Poor Nokia. Samsung doesn’t stop. It’s just announced a new iteration of its flagship Galaxy S4 handset which has a digital camera embedded in its rump. The Galaxy S4 Zoom has a 10X optical zoom lens on the back, giving it two clear aspects: from the front it looks exactly like Samsung’s flagship S4 smartphone. But from the back it looks like a point and shoot digital camera.
The result is a hybrid handset that squeezes the ability of Nokia’s carefully crafted PureView cameraphone brand to stand out. Sure, Nokia’s high end phone lenses might still have better — or at least decent — low light performance, but to the untrained consumer eye which device is going to look more capable in the camera department?
Or this one?
And that’s before Nokia has even got around to launching the long rumoured ‘true PureView’ Lumia. Which will possibly look a little like the original (Symbian-based) 808 PureView — so something along the lines of this:
If you’re going to ask consumers to lug around a bulky, heavy phone, might as well make it look as much like the camera they used to own as possible. Familiarity will aid the trade off, helping them justify carrying a much larger device because it clearly melds two functions. Meanwhile Nokia’s PureView brand has to shout even louder to get noticed. And no matter how great their camera algorithms are, a lens that relies on digital zoom alone simply doesn’t look as capable as an optical zoom lens.

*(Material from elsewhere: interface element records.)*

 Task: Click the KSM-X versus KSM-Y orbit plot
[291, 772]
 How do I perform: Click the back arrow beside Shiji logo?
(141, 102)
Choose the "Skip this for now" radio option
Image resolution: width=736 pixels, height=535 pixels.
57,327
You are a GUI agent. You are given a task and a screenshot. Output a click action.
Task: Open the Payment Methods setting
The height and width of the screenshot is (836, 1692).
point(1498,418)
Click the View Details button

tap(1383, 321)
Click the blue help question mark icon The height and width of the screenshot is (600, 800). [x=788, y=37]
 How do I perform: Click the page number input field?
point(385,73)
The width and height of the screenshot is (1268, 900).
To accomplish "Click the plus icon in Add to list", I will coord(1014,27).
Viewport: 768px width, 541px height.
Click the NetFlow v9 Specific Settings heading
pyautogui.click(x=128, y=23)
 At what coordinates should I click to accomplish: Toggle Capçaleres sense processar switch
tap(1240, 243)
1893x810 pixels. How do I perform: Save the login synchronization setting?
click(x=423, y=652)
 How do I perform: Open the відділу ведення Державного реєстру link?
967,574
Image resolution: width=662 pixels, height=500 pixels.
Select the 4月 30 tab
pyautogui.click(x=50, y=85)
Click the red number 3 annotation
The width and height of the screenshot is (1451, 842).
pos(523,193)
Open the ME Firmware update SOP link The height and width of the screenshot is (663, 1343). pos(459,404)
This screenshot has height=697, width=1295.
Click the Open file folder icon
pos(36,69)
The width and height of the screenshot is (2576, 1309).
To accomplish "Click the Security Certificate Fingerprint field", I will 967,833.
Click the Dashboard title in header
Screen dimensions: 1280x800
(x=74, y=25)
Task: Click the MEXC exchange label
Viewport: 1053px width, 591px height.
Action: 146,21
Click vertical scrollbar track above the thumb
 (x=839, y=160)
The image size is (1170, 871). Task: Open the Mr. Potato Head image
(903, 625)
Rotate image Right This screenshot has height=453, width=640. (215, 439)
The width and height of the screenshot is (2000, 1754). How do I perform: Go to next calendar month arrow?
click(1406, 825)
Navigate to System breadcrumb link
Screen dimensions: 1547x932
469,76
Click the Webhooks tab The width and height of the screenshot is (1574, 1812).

As well as a 10X optical zoom, the Galaxy S4 Zoom has a 16 Mega Pixel CMOS Sensor, Optical Image Stabiliser (so it’s raining on the Lumia 920’s parade too) and Xenon Flash. So basically Samsung is pushing into all the areas where Nokia is trying its utmost to differentiate its flagship Lumias vs the Android-powered competition (i.e. low light photography and extra steady video). Nokia could still push the boat out on megapixel count — if it launches a 41MP Lumia — but that’s a nerdy specs game to play that’s unlikely to have an impact on the mainstream consumer.
Beyond looks and specs, Samsung has also embedded new camera functions into the S4 Zoom designed to tie hardware and software together. For example, a feature called Zoom Ring allows the user to activate an in-call photo sharing feature by twisting the zoom ring on the device and then capturing and sending an image to the caller via MMS — all without having to suspend the call. The Zoom Ring can also be used to activate the Quick Launch and Shortcut features to navigate to the camera and through its modes quickly, again by twisting the ring.
Of course, the S4 Zoom will stand and fall on camera performance — so there’s a lot riding on the quality of the optics and the smoothness of its functions. But from the outside, at least, Samsung has created a device that bellows a heck of a lot louder than Nokia’s Lumias do, for all the marketing cash Nokia has poured into PureView. Even if Nokia can produce some camera comparisons that rank its kit over Samsung’s, being technically better isn’t always enough in the fiercely competitive smartphone space. Having the marketing brashness and brass neck (and massive budget) to get noticed is what counts.
Samsung has not released full details of all the markets where it intends to sell the S4 Zoom but has confirmed the handset will be coming to the U.K. this summer, and the U.S. and other parts of Europe from Q4. Like Nokia with the original 808 Pureview, Samsung dabbled in this area before with last year’s Galaxy Camera but that device was a Wi-Fi/3G/4G connected camera only, so did not include a phone dialler function. The Galaxy S4 Zoom is a full hybrid of phone plus camera, and yet another iteration of a flagship brand. This is Samsung continuing its strategy of iterating its portfolio to saturate the market by pushing its hardware into all the niches, large and small.
Nokia, meanwhile — which used to follow a similar strategy to Samsung, i.e. by producing a vast portfolio of devices across multiple price-points and form factors — now has a larger mountain to climb to get its camera-focused flagship phones noticed by the general consumer. Since switching to the Windows Phone platform, Nokia has had to rein in its portfolio to fit the shrinking size of its business, no longer having the resources to spread its hardware so far. But even while it’s focusing its remaining energy on specific niches, like high end cameraphones, Samsung is harrying those efforts by pushing its fingers in all the smartphone pies.